She turned the rock over in her hand, “Okay. I’ll talk. You have this like professional office with expensive leather couches and shit then there’s this ugly, little rock. Seems out of place.”

“It’s special.”

“Why?”

“My father gave it to me when I was a child.”

“Look at you. All sentimental and shit. Who knew? You one of those losers who still lives with his daddy?”

“He died last year. You think it’s ugly?”

She looked up. “Not anymore.”

“Why?”

“You know why. If it’s really your father’s.”

“True story. Still. Why does that make a difference? It’s the same rock.”

“Ha. You got me. Fine. I’m the same person.”

“Are you?”

“What the hell. Isn’t that what you’re saying?”

“Actually,” he leaned back, “it’s not.”

She gripped the rock, “Whatever. Not playing.”
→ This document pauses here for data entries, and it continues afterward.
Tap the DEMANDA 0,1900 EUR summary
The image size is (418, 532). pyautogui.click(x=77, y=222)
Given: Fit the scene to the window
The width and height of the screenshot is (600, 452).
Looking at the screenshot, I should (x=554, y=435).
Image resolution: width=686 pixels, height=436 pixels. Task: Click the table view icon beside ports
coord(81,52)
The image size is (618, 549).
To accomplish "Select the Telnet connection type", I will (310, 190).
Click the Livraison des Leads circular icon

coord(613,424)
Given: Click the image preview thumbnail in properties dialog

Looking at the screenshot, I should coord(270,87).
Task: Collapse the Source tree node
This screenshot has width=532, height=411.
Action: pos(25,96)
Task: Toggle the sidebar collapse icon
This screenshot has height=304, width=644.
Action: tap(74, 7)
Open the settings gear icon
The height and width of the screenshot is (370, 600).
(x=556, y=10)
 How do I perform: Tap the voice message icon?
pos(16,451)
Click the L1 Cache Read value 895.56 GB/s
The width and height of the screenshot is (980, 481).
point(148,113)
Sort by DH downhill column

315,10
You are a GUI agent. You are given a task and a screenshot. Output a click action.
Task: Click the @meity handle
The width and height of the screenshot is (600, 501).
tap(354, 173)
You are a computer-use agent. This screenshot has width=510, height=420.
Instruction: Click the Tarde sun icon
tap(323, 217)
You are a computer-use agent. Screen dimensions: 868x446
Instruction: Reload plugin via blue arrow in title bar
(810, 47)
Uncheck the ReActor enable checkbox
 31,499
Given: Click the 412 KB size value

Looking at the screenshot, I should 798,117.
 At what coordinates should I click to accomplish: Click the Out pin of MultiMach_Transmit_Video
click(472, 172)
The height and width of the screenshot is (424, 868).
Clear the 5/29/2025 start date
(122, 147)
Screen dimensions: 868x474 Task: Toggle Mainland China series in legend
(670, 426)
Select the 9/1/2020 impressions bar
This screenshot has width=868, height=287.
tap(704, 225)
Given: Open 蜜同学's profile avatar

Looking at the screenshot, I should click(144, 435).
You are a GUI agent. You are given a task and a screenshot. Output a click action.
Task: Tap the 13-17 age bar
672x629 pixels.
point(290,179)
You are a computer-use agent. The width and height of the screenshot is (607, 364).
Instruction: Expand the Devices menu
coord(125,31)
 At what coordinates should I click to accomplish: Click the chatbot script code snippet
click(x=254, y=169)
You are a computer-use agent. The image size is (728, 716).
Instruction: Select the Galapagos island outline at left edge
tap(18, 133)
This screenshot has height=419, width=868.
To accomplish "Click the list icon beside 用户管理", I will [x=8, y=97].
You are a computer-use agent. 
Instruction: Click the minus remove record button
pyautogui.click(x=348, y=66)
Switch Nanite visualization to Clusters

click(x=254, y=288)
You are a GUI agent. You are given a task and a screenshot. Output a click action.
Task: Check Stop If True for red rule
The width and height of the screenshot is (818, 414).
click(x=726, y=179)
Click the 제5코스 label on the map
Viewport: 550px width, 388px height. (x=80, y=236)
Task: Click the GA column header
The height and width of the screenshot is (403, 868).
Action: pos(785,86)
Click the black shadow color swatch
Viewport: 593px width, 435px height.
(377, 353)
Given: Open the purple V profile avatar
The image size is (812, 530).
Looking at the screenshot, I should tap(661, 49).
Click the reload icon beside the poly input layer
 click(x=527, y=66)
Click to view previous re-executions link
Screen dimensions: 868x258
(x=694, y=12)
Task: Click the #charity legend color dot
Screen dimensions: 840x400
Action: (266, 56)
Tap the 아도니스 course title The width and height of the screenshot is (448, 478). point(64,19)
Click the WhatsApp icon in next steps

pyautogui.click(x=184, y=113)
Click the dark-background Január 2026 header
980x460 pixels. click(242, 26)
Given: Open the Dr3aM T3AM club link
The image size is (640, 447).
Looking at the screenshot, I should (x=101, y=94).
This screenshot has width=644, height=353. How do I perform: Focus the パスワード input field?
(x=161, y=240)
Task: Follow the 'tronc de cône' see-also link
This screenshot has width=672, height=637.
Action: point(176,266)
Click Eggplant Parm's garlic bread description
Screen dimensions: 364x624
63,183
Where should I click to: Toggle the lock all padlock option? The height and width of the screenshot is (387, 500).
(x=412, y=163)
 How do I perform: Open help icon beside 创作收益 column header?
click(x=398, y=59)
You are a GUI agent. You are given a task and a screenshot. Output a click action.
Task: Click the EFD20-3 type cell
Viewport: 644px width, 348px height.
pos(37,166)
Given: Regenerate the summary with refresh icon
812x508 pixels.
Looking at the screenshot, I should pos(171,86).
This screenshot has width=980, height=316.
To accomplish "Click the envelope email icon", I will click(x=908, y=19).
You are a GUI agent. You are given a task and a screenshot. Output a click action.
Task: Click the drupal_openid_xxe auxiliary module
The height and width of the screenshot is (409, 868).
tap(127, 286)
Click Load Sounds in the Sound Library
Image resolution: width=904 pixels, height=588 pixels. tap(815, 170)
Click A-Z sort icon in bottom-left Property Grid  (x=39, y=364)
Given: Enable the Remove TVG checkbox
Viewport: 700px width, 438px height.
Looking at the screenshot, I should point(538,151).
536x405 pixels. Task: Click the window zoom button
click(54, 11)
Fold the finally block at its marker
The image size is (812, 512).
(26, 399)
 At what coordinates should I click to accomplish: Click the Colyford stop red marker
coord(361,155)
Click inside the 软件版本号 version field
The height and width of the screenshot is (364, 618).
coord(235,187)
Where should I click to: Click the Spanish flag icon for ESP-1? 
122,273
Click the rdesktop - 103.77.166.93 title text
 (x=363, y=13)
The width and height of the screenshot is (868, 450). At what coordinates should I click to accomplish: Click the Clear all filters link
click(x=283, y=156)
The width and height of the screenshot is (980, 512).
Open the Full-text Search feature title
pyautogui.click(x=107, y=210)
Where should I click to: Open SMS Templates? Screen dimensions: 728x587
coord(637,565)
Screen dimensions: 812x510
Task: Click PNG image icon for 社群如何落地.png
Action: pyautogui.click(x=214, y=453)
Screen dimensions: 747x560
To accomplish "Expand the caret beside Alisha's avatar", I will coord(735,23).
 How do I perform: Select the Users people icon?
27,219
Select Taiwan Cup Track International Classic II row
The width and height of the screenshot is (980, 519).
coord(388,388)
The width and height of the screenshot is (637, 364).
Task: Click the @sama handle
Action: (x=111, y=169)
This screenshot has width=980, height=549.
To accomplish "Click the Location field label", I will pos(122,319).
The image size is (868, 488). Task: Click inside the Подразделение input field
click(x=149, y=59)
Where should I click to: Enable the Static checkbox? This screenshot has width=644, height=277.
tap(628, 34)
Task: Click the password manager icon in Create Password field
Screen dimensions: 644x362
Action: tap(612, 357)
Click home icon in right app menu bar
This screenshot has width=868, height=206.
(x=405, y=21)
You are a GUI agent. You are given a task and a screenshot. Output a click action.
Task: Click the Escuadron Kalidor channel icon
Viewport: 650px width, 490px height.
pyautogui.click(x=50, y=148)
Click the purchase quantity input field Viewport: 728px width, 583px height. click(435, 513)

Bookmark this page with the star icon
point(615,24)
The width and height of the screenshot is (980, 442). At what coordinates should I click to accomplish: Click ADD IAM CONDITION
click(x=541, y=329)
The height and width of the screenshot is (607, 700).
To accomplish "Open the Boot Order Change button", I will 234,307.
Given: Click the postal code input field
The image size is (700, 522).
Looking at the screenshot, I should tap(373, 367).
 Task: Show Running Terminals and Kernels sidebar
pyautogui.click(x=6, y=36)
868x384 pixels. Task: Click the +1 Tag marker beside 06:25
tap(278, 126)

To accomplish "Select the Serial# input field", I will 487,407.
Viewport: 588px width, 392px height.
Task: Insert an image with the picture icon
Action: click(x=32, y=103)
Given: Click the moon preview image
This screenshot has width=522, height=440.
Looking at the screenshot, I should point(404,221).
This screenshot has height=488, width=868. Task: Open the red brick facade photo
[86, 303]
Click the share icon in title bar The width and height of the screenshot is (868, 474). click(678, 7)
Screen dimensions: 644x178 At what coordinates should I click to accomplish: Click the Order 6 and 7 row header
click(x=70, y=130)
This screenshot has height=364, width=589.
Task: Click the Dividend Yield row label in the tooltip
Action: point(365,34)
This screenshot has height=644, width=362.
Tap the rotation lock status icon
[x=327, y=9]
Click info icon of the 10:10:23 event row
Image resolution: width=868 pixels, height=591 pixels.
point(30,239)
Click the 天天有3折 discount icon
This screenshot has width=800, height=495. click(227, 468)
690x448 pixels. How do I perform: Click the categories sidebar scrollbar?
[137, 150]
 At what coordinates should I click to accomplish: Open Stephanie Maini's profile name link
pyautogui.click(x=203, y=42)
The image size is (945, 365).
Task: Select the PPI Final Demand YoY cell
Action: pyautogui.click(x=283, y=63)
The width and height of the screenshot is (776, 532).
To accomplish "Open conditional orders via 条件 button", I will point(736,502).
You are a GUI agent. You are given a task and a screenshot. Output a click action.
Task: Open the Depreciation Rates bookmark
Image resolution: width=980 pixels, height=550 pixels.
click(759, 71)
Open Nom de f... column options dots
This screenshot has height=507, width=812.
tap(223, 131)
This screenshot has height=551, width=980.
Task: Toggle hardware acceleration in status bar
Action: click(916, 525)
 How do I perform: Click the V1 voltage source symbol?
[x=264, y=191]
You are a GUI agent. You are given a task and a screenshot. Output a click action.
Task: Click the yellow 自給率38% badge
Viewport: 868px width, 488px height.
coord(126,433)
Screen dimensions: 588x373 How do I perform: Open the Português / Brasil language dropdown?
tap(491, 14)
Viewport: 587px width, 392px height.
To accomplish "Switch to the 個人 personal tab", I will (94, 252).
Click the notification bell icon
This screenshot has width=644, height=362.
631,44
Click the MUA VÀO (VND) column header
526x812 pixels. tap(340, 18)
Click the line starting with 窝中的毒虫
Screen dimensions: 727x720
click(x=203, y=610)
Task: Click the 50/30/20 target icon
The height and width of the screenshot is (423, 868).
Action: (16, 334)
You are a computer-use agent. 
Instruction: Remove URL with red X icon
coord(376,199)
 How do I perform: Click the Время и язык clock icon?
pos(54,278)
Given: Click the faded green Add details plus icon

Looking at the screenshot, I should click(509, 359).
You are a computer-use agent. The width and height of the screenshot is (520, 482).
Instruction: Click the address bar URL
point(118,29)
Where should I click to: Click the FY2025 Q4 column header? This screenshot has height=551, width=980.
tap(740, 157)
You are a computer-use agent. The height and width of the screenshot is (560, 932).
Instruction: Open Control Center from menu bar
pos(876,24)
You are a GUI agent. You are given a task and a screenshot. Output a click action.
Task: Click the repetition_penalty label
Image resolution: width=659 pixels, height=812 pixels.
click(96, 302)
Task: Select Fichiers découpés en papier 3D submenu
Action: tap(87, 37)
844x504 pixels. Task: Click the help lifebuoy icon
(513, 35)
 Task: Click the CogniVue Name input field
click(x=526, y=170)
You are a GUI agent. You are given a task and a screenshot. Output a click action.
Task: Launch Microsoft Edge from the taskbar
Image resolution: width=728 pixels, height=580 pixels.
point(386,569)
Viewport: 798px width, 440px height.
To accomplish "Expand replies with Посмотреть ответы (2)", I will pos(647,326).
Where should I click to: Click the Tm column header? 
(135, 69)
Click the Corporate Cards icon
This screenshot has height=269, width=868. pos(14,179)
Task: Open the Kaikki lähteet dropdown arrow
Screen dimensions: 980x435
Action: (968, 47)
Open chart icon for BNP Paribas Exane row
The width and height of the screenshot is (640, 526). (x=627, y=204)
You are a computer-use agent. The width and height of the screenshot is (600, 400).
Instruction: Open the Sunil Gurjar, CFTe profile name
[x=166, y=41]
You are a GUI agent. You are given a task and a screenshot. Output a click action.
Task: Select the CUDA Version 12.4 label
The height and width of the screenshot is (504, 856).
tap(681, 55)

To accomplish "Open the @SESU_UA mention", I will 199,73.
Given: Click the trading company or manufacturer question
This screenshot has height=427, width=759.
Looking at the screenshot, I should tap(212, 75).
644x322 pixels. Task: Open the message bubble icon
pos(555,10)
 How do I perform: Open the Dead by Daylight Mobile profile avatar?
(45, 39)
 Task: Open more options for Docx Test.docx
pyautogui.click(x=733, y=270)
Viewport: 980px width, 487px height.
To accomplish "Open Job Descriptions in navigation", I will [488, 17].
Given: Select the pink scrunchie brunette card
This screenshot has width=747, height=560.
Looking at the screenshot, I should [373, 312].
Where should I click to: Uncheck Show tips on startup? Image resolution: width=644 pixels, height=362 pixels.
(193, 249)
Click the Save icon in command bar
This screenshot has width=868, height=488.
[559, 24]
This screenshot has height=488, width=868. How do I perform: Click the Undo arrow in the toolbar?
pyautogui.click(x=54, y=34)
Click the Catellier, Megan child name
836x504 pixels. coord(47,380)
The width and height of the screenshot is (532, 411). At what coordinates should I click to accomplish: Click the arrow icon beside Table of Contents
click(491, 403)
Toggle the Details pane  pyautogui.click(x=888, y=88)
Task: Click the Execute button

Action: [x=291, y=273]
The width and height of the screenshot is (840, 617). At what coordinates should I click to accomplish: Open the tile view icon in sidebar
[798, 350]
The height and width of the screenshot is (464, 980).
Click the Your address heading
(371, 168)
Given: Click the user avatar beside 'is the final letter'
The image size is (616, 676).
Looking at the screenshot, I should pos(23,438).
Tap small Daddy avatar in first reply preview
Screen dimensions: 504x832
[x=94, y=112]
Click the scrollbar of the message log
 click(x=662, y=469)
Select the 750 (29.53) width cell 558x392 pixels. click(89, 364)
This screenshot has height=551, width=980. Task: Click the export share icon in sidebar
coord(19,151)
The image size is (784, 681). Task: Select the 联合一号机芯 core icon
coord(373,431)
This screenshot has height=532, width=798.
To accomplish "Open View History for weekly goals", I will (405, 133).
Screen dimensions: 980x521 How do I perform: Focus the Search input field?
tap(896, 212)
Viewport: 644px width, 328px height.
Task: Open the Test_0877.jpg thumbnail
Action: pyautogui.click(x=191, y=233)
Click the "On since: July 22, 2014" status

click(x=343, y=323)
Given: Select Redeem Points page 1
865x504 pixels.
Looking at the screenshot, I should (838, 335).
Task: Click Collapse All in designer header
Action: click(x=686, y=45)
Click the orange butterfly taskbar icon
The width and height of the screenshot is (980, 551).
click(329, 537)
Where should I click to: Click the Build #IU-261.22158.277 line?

“It’s not a game. That rock is the same rock but it has changed in your eyes because of its background just as you have changed in your eyes because of what happened.”

“Tick-tock. Look at the clock. Only like 20 minutes until I get to walk out of here.”

“The question now becomes whether you are going to return that rock to the shelf because it means something to me, drop it wherever in here because it’s just a stupid, ugly little rock anyway, or pocket it because it has become precious.”

“Screw. You.”

“What would happen if I said you could take it?”

“Fifteen minutes,” she pointed at the door. “Me. Walking.”

“Okay. You can have the rock.”

“Already in my pocket.”

“On one condition,” he added. “You return it to me when you finish the program. When you learn your worth and treat yourself accordingly.”

“Deal,” she smiled. “I like this rock and now it’s mine because that’s not happening and, oh, look, time to walk. Later.”

“Not by my watch it’s not.”

She stood up. “You didn’t even look at your stupid watch.”

“Marcia. I want that rock back. Understand?”

She looked over her shoulder before shuffling into the waiting room.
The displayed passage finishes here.